◆ **SUPPLIED DATA**:

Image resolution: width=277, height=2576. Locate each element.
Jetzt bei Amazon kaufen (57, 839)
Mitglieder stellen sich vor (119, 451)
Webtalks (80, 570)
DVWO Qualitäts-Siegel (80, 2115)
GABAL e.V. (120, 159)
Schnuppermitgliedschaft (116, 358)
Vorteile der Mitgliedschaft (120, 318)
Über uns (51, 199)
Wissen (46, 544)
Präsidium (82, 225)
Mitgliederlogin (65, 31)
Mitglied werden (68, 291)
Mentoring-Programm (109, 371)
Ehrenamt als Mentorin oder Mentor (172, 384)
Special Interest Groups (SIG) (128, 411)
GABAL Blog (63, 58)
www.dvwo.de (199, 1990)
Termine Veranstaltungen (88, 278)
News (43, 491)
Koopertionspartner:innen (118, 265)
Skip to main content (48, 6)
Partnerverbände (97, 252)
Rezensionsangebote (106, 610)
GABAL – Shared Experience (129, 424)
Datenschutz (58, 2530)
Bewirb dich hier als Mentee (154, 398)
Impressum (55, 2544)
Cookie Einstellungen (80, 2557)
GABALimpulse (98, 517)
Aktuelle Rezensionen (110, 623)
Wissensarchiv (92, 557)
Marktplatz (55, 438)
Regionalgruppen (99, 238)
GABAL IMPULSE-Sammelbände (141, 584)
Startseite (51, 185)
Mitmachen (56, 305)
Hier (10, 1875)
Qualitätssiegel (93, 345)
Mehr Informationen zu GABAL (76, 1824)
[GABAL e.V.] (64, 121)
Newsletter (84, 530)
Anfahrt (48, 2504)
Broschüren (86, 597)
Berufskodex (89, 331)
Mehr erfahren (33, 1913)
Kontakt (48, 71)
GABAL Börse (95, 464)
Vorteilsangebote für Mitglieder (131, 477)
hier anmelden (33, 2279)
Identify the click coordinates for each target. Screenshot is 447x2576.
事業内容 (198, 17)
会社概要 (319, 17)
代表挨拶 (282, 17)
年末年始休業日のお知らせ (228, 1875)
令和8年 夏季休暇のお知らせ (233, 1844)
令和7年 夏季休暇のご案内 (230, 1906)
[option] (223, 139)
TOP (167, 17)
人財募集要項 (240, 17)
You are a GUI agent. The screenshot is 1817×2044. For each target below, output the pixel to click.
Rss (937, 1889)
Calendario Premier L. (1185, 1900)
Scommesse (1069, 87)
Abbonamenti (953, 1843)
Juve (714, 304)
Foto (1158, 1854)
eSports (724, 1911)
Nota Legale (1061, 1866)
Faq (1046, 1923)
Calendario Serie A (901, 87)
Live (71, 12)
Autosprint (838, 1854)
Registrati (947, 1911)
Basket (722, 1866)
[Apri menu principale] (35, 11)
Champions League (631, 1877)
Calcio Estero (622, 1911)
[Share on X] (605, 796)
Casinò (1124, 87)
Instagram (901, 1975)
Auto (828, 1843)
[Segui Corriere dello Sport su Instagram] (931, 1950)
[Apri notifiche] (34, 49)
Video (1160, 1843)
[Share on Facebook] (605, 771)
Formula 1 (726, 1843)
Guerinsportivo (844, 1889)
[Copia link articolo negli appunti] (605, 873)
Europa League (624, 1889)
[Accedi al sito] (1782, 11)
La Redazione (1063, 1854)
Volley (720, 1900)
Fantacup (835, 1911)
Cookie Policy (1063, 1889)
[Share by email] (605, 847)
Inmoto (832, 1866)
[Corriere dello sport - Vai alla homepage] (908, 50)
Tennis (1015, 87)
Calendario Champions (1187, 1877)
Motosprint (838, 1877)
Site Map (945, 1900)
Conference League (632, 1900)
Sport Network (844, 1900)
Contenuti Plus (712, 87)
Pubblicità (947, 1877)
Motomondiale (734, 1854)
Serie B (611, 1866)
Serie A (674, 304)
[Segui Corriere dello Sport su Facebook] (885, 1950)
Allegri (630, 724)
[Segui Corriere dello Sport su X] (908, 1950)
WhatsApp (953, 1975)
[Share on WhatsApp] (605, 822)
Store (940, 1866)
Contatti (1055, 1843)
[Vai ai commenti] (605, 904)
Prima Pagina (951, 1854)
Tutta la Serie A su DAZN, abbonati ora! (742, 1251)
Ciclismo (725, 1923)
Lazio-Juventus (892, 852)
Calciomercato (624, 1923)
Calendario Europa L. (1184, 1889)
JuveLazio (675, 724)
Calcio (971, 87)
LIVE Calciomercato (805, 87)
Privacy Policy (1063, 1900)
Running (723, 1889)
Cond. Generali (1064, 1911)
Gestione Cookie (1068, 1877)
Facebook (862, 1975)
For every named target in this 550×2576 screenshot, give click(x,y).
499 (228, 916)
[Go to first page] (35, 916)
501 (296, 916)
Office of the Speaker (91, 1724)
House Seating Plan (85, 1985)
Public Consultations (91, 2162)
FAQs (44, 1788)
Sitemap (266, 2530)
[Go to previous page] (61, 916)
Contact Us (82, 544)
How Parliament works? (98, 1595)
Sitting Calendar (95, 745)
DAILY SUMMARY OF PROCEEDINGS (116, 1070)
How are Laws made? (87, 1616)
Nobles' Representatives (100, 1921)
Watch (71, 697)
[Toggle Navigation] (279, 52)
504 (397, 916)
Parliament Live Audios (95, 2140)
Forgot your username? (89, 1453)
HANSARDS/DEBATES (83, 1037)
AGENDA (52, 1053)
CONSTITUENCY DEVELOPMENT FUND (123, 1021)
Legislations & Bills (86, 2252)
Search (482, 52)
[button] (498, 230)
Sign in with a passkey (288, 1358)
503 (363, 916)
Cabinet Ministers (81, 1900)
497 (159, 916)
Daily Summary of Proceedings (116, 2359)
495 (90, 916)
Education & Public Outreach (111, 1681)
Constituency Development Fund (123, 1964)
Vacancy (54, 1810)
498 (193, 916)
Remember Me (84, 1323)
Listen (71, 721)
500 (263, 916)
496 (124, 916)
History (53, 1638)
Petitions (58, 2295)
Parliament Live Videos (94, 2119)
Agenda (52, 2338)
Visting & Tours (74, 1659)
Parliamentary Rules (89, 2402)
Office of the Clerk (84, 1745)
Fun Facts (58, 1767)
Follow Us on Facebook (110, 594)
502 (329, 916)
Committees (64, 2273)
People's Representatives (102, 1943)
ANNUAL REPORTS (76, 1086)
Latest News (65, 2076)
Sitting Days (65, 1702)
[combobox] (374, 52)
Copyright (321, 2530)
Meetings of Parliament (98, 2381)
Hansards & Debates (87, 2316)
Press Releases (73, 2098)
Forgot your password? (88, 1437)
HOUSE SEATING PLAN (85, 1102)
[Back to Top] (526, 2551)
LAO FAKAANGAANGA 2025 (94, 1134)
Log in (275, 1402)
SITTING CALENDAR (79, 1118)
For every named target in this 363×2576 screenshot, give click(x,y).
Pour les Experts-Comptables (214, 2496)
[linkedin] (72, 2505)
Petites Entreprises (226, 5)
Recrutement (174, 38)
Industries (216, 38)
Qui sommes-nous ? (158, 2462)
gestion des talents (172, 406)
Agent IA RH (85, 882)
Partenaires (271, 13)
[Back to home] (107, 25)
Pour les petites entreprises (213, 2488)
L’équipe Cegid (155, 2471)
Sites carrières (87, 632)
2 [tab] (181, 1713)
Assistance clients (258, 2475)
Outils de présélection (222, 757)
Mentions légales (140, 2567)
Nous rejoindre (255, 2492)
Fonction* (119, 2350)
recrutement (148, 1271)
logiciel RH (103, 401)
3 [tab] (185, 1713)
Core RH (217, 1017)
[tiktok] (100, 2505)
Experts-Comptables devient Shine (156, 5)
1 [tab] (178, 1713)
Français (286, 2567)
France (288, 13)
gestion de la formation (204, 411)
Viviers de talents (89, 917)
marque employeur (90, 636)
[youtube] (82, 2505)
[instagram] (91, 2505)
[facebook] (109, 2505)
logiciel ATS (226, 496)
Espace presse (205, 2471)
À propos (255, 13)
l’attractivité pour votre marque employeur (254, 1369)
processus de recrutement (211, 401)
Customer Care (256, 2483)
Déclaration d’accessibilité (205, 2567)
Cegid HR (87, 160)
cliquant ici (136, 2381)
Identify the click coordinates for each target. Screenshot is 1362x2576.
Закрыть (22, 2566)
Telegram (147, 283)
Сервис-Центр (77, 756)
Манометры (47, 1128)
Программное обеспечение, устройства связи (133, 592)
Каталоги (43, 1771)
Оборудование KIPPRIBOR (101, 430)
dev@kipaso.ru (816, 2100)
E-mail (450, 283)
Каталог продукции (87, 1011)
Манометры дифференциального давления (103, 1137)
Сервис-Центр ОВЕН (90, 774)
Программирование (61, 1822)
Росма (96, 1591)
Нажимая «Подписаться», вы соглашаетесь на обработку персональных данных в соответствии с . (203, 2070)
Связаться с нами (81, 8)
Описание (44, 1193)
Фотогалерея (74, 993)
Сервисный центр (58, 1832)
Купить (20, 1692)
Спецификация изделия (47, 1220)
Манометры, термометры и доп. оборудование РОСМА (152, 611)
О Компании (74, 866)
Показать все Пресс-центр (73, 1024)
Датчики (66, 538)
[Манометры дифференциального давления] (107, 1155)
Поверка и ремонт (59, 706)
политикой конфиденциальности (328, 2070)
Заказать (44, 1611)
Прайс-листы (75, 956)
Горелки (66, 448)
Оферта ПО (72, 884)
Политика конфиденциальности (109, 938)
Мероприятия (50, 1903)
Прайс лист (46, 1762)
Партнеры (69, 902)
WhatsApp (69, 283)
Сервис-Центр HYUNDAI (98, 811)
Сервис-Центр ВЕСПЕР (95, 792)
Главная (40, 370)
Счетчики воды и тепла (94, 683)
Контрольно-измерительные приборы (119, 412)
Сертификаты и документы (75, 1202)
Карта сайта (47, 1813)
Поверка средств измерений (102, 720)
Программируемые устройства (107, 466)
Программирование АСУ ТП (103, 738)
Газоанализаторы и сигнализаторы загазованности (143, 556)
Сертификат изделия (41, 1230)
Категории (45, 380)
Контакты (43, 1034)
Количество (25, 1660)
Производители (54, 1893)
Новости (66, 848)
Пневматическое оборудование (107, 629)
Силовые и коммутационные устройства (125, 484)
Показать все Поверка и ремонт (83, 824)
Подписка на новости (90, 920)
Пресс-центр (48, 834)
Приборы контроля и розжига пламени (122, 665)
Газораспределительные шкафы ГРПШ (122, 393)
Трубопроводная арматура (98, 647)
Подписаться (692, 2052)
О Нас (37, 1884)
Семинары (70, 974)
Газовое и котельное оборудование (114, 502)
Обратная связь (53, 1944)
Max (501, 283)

◆ **ACTIVITY**: Copy the lines above exactly, beginning at the line that has "Privacy Policy (1063, 1900)" and stopping after the line that has "Education & Public Outreach (111, 1681)", and omit the rest.

◆ **TASK SOLUTION**:
Privacy Policy (1063, 1900)
Running (723, 1889)
Cond. Generali (1064, 1911)
Gestione Cookie (1068, 1877)
Facebook (862, 1975)
For every named target in this 550×2576 screenshot, give click(x,y).
499 (228, 916)
[Go to first page] (35, 916)
501 (296, 916)
Office of the Speaker (91, 1724)
House Seating Plan (85, 1985)
Public Consultations (91, 2162)
FAQs (44, 1788)
Sitemap (266, 2530)
[Go to previous page] (61, 916)
Contact Us (82, 544)
How Parliament works? (98, 1595)
Sitting Calendar (95, 745)
DAILY SUMMARY OF PROCEEDINGS (116, 1070)
How are Laws made? (87, 1616)
Nobles' Representatives (100, 1921)
Watch (71, 697)
[Toggle Navigation] (279, 52)
504 (397, 916)
Parliament Live Audios (95, 2140)
Forgot your username? (89, 1453)
HANSARDS/DEBATES (83, 1037)
AGENDA (52, 1053)
CONSTITUENCY DEVELOPMENT FUND (123, 1021)
Legislations & Bills (86, 2252)
Search (482, 52)
[button] (498, 230)
Sign in with a passkey (288, 1358)
503 (363, 916)
Cabinet Ministers (81, 1900)
497 (159, 916)
Daily Summary of Proceedings (116, 2359)
495 (90, 916)
Education & Public Outreach (111, 1681)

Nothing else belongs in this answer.